* Work item: Write the data below out again, unchanged.

* The data:
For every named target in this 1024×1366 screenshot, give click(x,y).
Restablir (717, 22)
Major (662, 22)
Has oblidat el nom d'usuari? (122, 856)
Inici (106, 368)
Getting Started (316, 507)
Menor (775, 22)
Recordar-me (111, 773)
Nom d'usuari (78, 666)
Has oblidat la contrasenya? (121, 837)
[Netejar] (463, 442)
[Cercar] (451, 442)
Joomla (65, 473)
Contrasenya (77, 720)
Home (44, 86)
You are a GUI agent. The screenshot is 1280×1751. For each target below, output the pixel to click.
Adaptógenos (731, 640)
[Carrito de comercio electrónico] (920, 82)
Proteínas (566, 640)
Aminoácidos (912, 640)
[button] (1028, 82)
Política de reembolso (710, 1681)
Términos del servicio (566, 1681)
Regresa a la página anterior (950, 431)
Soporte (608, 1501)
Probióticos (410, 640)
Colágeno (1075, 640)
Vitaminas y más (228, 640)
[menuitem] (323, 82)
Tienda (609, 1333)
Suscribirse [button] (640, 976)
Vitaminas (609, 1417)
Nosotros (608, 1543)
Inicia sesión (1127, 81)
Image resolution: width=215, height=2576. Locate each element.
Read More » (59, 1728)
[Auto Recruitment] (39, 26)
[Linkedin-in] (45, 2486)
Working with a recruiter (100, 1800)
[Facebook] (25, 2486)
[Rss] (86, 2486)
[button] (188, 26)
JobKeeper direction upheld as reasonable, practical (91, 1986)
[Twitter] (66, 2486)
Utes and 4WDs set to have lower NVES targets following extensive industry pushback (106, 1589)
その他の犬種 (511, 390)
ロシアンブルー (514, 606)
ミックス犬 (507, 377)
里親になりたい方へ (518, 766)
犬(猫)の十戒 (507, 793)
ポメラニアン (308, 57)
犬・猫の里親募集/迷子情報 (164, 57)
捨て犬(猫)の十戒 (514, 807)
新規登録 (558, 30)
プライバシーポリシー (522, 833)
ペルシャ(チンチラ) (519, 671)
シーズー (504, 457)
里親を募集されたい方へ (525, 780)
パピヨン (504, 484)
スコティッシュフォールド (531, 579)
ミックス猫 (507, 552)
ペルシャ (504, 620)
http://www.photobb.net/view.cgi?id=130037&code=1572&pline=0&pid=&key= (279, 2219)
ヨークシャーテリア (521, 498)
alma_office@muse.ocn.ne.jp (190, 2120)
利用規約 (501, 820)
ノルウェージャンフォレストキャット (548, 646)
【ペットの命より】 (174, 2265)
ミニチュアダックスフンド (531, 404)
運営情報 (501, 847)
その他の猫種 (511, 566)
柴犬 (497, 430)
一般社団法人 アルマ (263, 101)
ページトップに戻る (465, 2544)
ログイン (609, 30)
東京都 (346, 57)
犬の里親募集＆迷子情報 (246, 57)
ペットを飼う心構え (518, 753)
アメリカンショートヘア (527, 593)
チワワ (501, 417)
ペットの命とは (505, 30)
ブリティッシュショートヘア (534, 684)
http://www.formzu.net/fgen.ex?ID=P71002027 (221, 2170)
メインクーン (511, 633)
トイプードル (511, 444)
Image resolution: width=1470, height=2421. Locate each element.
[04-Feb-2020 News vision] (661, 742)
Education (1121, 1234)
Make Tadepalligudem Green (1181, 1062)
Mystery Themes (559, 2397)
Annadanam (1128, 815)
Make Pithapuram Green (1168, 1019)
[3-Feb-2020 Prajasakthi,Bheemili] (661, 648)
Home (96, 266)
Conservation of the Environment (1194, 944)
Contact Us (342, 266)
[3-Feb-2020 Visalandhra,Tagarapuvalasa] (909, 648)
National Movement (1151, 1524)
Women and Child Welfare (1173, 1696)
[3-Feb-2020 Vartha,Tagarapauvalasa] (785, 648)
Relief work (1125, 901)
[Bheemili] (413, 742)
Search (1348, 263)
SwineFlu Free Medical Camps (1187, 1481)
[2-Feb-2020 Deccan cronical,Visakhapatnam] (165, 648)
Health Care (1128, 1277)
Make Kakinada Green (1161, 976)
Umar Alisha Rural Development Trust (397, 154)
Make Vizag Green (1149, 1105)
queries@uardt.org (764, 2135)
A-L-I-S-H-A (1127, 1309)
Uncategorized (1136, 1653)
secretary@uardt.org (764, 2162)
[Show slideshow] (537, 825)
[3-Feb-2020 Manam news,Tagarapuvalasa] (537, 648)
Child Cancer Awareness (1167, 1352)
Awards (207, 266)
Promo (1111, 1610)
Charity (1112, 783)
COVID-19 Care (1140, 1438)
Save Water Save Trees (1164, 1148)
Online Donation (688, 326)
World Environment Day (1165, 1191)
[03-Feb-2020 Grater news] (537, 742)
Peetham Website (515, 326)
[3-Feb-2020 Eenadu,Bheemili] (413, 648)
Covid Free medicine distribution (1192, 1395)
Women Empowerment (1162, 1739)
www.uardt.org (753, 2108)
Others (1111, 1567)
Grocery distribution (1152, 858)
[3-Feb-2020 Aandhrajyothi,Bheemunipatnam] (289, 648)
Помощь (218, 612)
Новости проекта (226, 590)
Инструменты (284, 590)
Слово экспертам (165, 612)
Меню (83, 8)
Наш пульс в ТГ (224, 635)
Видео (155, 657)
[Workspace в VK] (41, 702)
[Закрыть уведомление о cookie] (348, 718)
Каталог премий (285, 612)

* Solved problem:
For every named target in this 1024×1366 screenshot, give click(x,y).
Restablir (717, 22)
Major (662, 22)
Has oblidat el nom d'usuari? (122, 856)
Inici (106, 368)
Getting Started (316, 507)
Menor (775, 22)
Recordar-me (111, 773)
Nom d'usuari (78, 666)
Has oblidat la contrasenya? (121, 837)
[Netejar] (463, 442)
[Cercar] (451, 442)
Joomla (65, 473)
Contrasenya (77, 720)
Home (44, 86)
You are a GUI agent. The screenshot is 1280×1751. For each target below, output the pixel to click.
Adaptógenos (731, 640)
[Carrito de comercio electrónico] (920, 82)
Proteínas (566, 640)
Aminoácidos (912, 640)
[button] (1028, 82)
Política de reembolso (710, 1681)
Términos del servicio (566, 1681)
Regresa a la página anterior (950, 431)
Soporte (608, 1501)
Probióticos (410, 640)
Colágeno (1075, 640)
Vitaminas y más (228, 640)
[menuitem] (323, 82)
Tienda (609, 1333)
Suscribirse [button] (640, 976)
Vitaminas (609, 1417)
Nosotros (608, 1543)
Inicia sesión (1127, 81)
Image resolution: width=215, height=2576. Locate each element.
Read More » (59, 1728)
[Auto Recruitment] (39, 26)
[Linkedin-in] (45, 2486)
Working with a recruiter (100, 1800)
[Facebook] (25, 2486)
[Rss] (86, 2486)
[button] (188, 26)
JobKeeper direction upheld as reasonable, practical (91, 1986)
[Twitter] (66, 2486)
Utes and 4WDs set to have lower NVES targets following extensive industry pushback (106, 1589)
その他の犬種 (511, 390)
ロシアンブルー (514, 606)
ミックス犬 (507, 377)
里親になりたい方へ (518, 766)
犬(猫)の十戒 (507, 793)
ポメラニアン (308, 57)
犬・猫の里親募集/迷子情報 (164, 57)
捨て犬(猫)の十戒 (514, 807)
新規登録 (558, 30)
プライバシーポリシー (522, 833)
ペルシャ(チンチラ) (519, 671)
シーズー (504, 457)
里親を募集されたい方へ (525, 780)
パピヨン (504, 484)
スコティッシュフォールド (531, 579)
ミックス猫 (507, 552)
ペルシャ (504, 620)
http://www.photobb.net/view.cgi?id=130037&code=1572&pline=0&pid=&key= (279, 2219)
ヨークシャーテリア (521, 498)
alma_office@muse.ocn.ne.jp (190, 2120)
利用規約 (501, 820)
ノルウェージャンフォレストキャット (548, 646)
【ペットの命より】 (174, 2265)
ミニチュアダックスフンド (531, 404)
運営情報 (501, 847)
その他の猫種 (511, 566)
柴犬 (497, 430)
一般社団法人 アルマ (263, 101)
ページトップに戻る (465, 2544)
ログイン (609, 30)
東京都 (346, 57)
犬の里親募集＆迷子情報 (246, 57)
ペットを飼う心構え (518, 753)
アメリカンショートヘア (527, 593)
チワワ (501, 417)
ペットの命とは (505, 30)
ブリティッシュショートヘア (534, 684)
http://www.formzu.net/fgen.ex?ID=P71002027 (221, 2170)
メインクーン (511, 633)
トイプードル (511, 444)
Image resolution: width=1470, height=2421. Locate each element.
[04-Feb-2020 News vision] (661, 742)
Education (1121, 1234)
Make Tadepalligudem Green (1181, 1062)
Mystery Themes (559, 2397)
Annadanam (1128, 815)
Make Pithapuram Green (1168, 1019)
[3-Feb-2020 Prajasakthi,Bheemili] (661, 648)
Home (96, 266)
Conservation of the Environment (1194, 944)
Contact Us (342, 266)
[3-Feb-2020 Visalandhra,Tagarapuvalasa] (909, 648)
National Movement (1151, 1524)
Women and Child Welfare (1173, 1696)
[3-Feb-2020 Vartha,Tagarapauvalasa] (785, 648)
Relief work (1125, 901)
[Bheemili] (413, 742)
Search (1348, 263)
SwineFlu Free Medical Camps (1187, 1481)
[2-Feb-2020 Deccan cronical,Visakhapatnam] (165, 648)
Health Care (1128, 1277)
Make Kakinada Green (1161, 976)
Umar Alisha Rural Development Trust (397, 154)
Make Vizag Green (1149, 1105)
queries@uardt.org (764, 2135)
A-L-I-S-H-A (1127, 1309)
Uncategorized (1136, 1653)
secretary@uardt.org (764, 2162)
[Show slideshow] (537, 825)
[3-Feb-2020 Manam news,Tagarapuvalasa] (537, 648)
Child Cancer Awareness (1167, 1352)
Awards (207, 266)
Promo (1111, 1610)
Charity (1112, 783)
COVID-19 Care (1140, 1438)
Save Water Save Trees (1164, 1148)
Online Donation (688, 326)
World Environment Day (1165, 1191)
[03-Feb-2020 Grater news] (537, 742)
Peetham Website (515, 326)
[3-Feb-2020 Eenadu,Bheemili] (413, 648)
Covid Free medicine distribution (1192, 1395)
Women Empowerment (1162, 1739)
www.uardt.org (753, 2108)
Others (1111, 1567)
Grocery distribution (1152, 858)
[3-Feb-2020 Aandhrajyothi,Bheemunipatnam] (289, 648)
Помощь (218, 612)
Новости проекта (226, 590)
Инструменты (284, 590)
Слово экспертам (165, 612)
Меню (83, 8)
Наш пульс в ТГ (224, 635)
Видео (155, 657)
[Workspace в VK] (41, 702)
[Закрыть уведомление о cookie] (348, 718)
Каталог премий (285, 612)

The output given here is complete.